Travis Bissell '15, a philosophy major said that he, too, was impressed by how she managed her daily tasks, which included everything from arguing positions for cases that were heard by the California Supreme Court and discussing court budgets with Gov. Jerry Brown to making sure she gets time in the gym every morning and at least two nights a week with her family.
"She is definitely busy, but hearing how she does it made it seem manageable," he said. "It made me want to do that for a living too."
Chief Justice Cantil-Sakauye launched her presentation with the observation that the U.S. Constitution is the only national constitution that starts with the phrase "we the people."
"Words are very important," she said. "Very few constitutions start with the word 'we,' and this was our founding fathers' way of saying it was about us, our government. We chose to identify with 'we' and we chose to be a country that follows the rule of law, not the rule of a czar, queen or a dictator."

- [Material shown]:
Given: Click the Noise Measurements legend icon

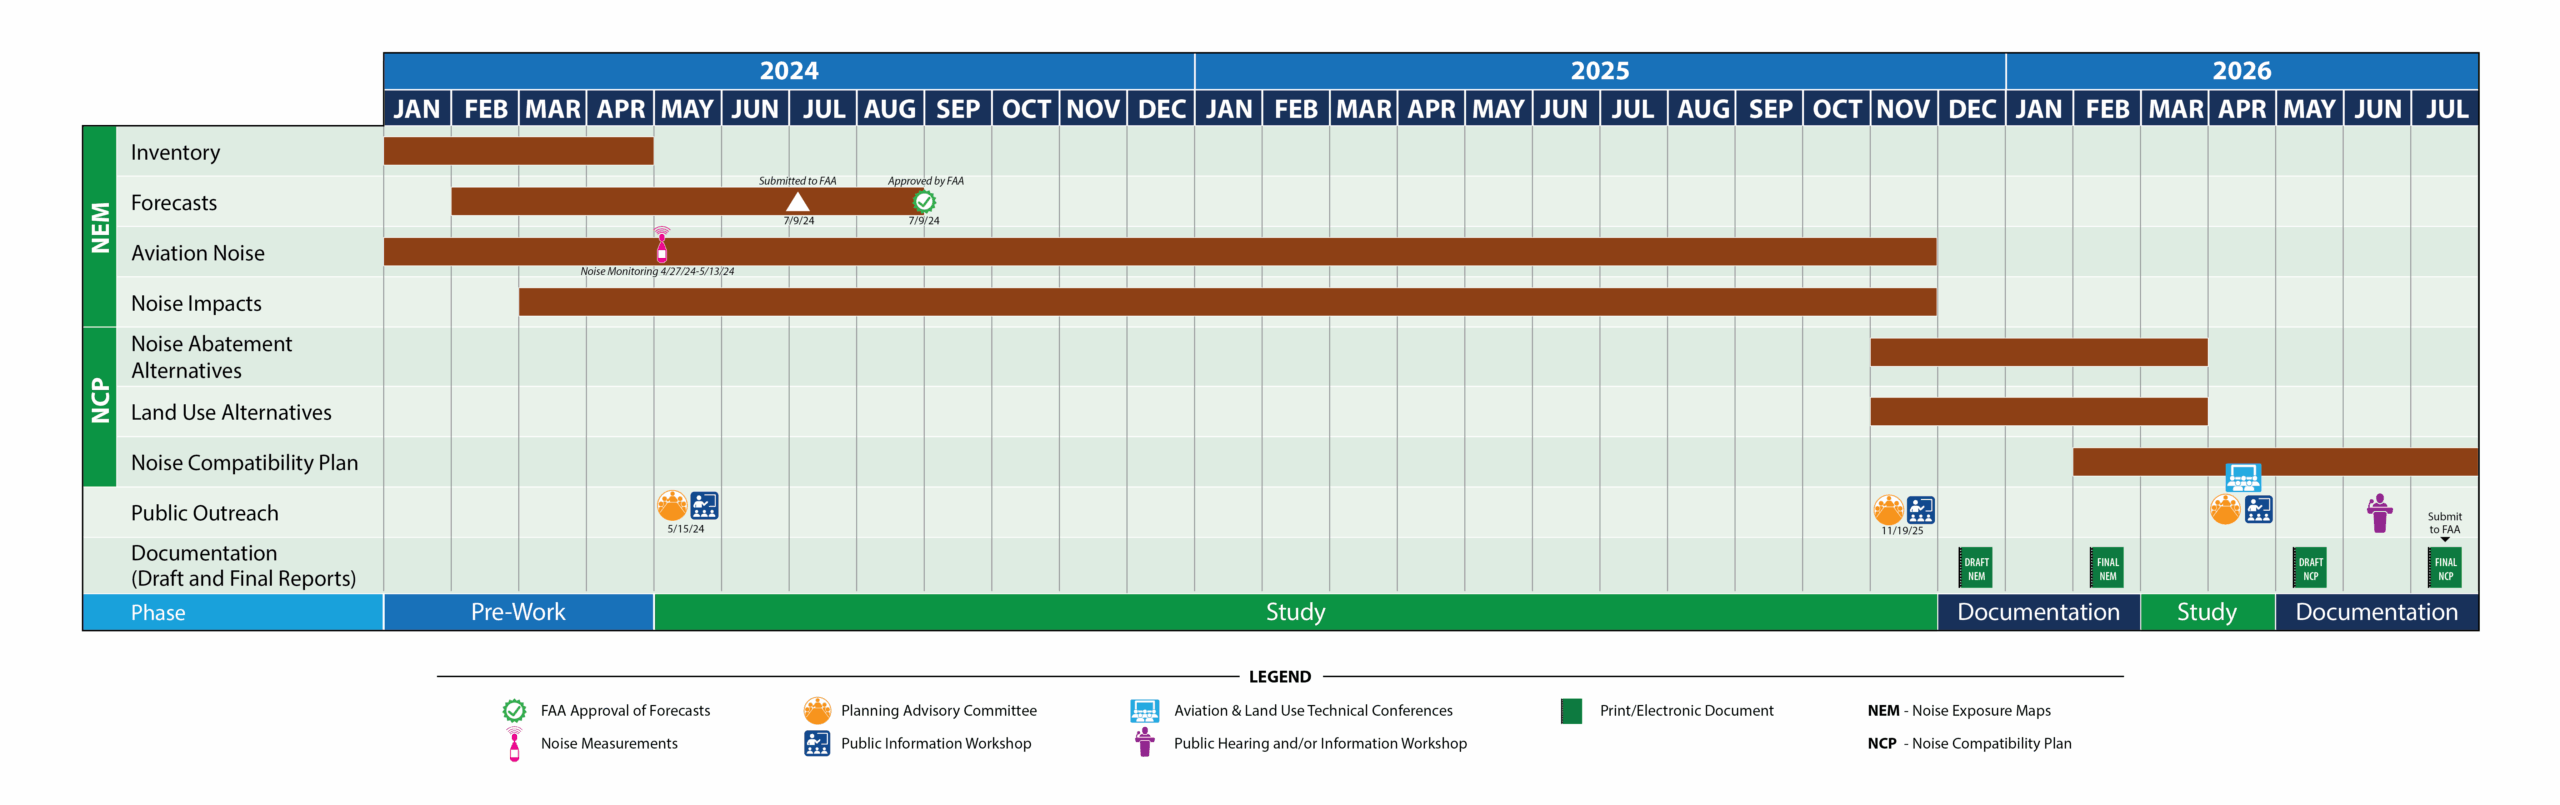Looking at the screenshot, I should (514, 744).
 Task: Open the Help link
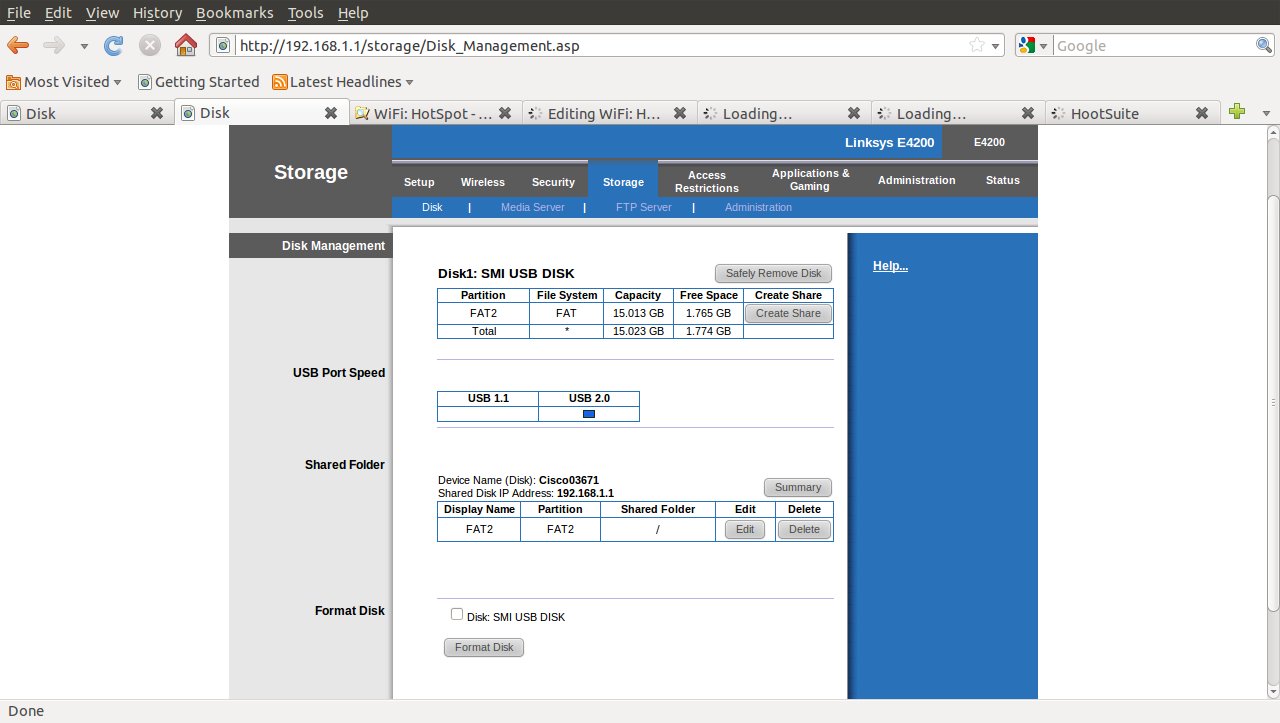(x=890, y=266)
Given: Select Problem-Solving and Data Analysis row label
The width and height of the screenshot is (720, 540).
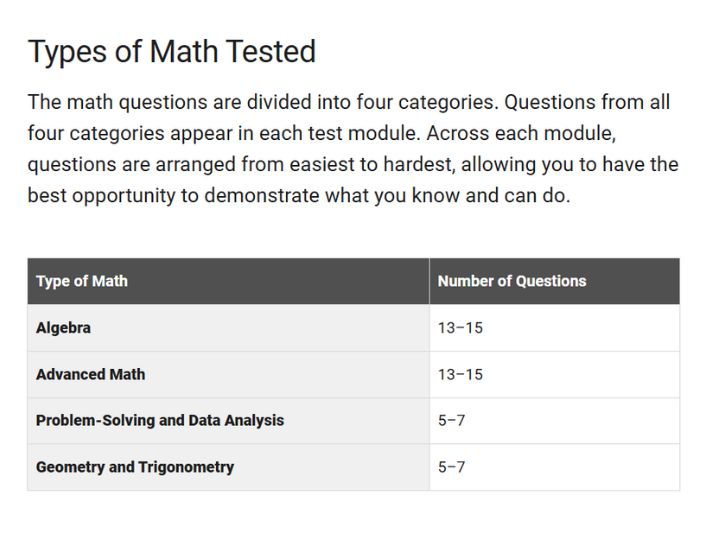Looking at the screenshot, I should click(x=160, y=420).
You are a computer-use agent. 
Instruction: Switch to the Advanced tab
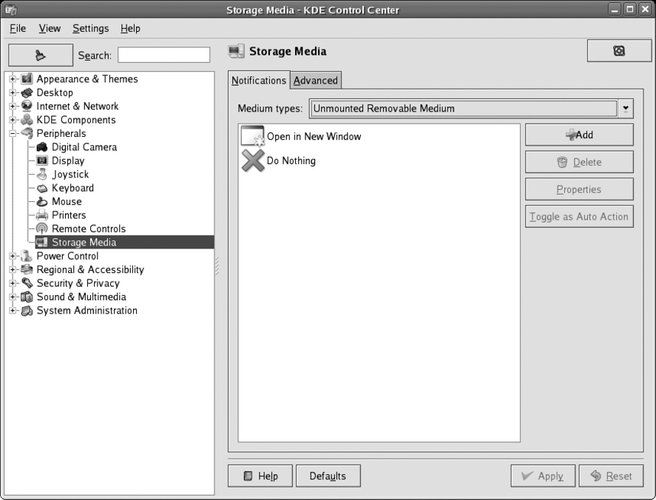(315, 81)
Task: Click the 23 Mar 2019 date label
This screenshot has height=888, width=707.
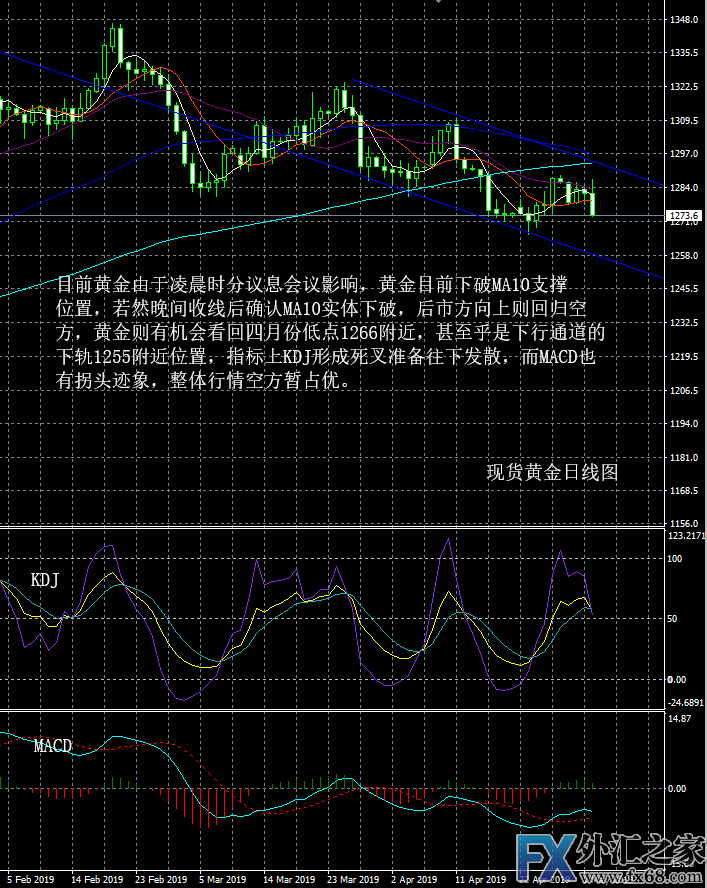Action: 354,880
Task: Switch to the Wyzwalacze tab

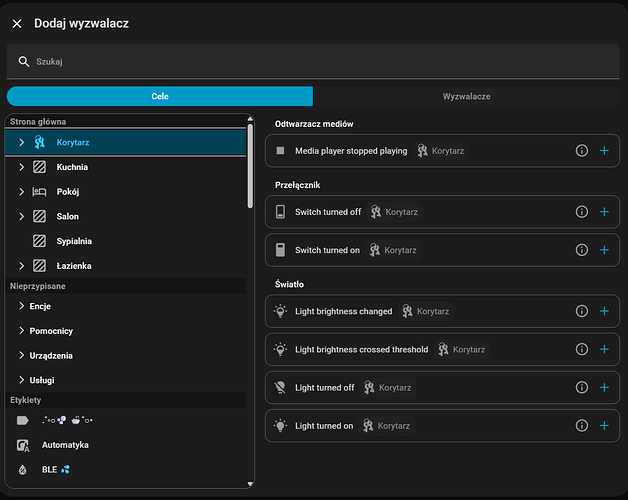Action: click(x=466, y=96)
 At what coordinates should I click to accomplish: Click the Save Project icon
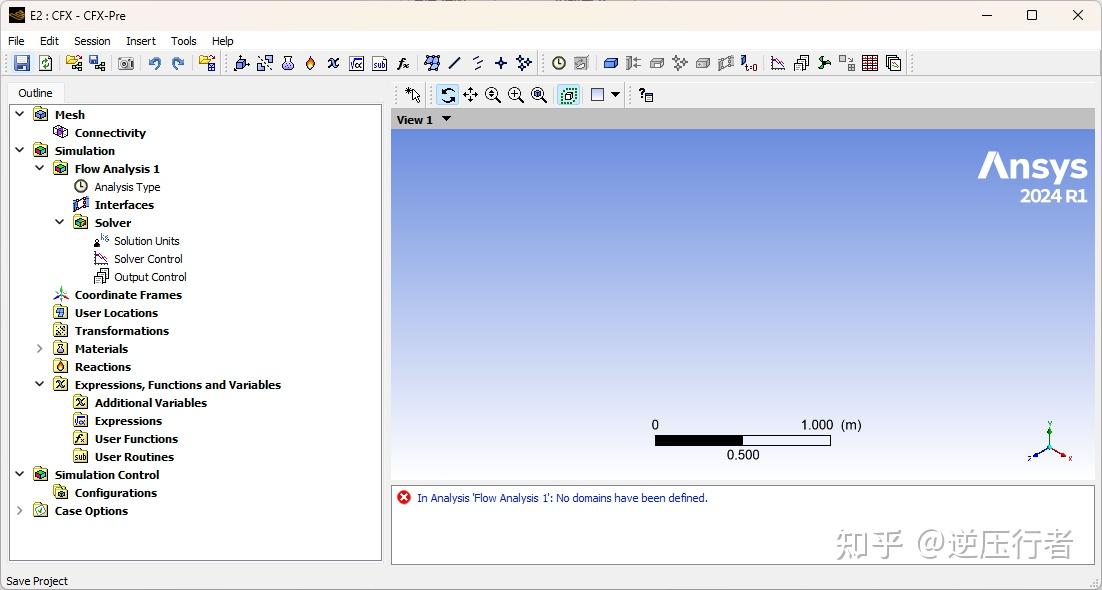coord(22,63)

- [Problem set]:
1 – From the passage about Chief Justice Cantil-Sakauye's talk, pull out the words starting at "Travis Bissell '15, a" and ending at "with her family.".
2 – Pick up the passage about Chief Justice Cantil-Sakauye's talk after its last sentence and keep writing.

- [Answers for the tasks]:
1 –
Travis Bissell '15, a philosophy major said that he, too, was impressed by how she managed her daily tasks, which included everything from arguing positions for cases that were heard by the California Supreme Court and discussing court budgets with Gov. Jerry Brown to making sure she gets time in the gym every morning and at least two nights a week with her family.

2 –
Chief Justice Cantil-Sakauye also described the process on how the California Supreme Court makes decisions, and spoke about her frustrations with how California's courts are funded. She said the court system is one of the three main branches of government and is responsible ultimately for defining and upholding California's laws, but it only receives 2.1 percent of the state's budget, a cut of nearly one third during the past five years.
"The courts have to do more with less," she said. "We are cutting the budget for justice for 38 million Californians, yet the justice system has no control over its work load. If someone gets arrested or a lawsuit is filed, we will take it, regardless of how much work we have. It just means we will take longer to hear the case, and justice delayed is justice denied."
She also spoke about her background as a Filipina who grew up "picking fruits and vegetables in the fields," and also discussed how she manages to find personal and family time during her busy schedule.
"I am in the gym and on the treadmill at 5:30 every morning," Cantil-Sakauye said. "I tell people that I used to run for my vanity. Now I run for my sanity. I need that time for myself."
"I'm only four weeks into school and I got to see the executive director of a branch of one of our three state branches," remarked Joseph Butler '16, an international relations major. "I learned a lot, including how the three branches of government interact with each other. It was great to hear how government is constantly evolving."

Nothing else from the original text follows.